What you will do: Give the records below again, word for word. No pictures belong in the copy.

(Items from a dataset)
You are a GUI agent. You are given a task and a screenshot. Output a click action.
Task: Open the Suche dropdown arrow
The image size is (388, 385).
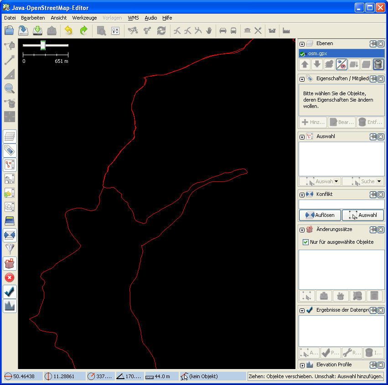pyautogui.click(x=379, y=181)
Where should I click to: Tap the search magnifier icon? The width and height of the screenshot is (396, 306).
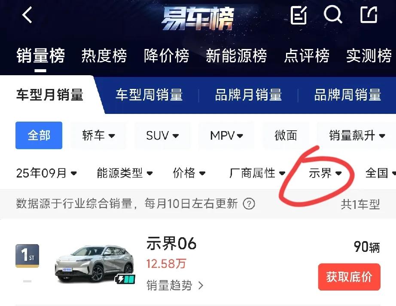333,15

Expected answer:
You are a GUI agent. You are given a task and a screenshot. Output a click action.
Task: Open the Suche dropdown arrow
The image size is (388, 385).
pyautogui.click(x=379, y=181)
Where should I click to: Tap the search magnifier icon? The width and height of the screenshot is (396, 306).
333,15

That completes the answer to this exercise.